▸ **ACTIVITY**: Find "The image size is (285, 380)." in the entries below; copy that line through the last, exactly, with no pictures.

Items listed in a dataset:
'''
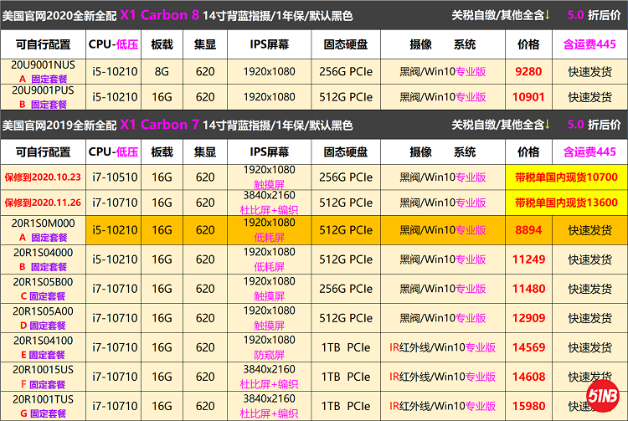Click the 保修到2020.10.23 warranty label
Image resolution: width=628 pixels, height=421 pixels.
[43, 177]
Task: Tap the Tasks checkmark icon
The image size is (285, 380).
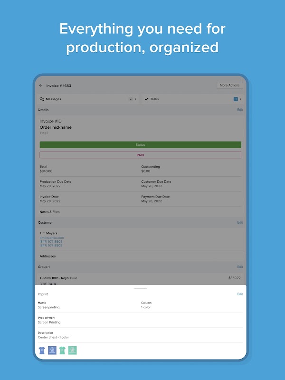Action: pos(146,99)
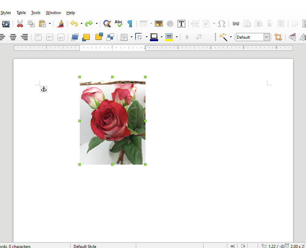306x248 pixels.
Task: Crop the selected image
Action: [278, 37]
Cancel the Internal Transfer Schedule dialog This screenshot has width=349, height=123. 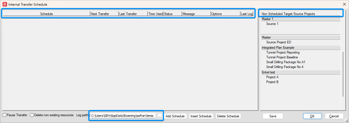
'''
▸ **RESULT FOR THIS TASK**:
The image size is (285, 380).
Action: pos(146,99)
306x248 pixels.
Task: Crop the selected image
Action: [278, 37]
Cancel the Internal Transfer Schedule dialog This screenshot has width=349, height=123. 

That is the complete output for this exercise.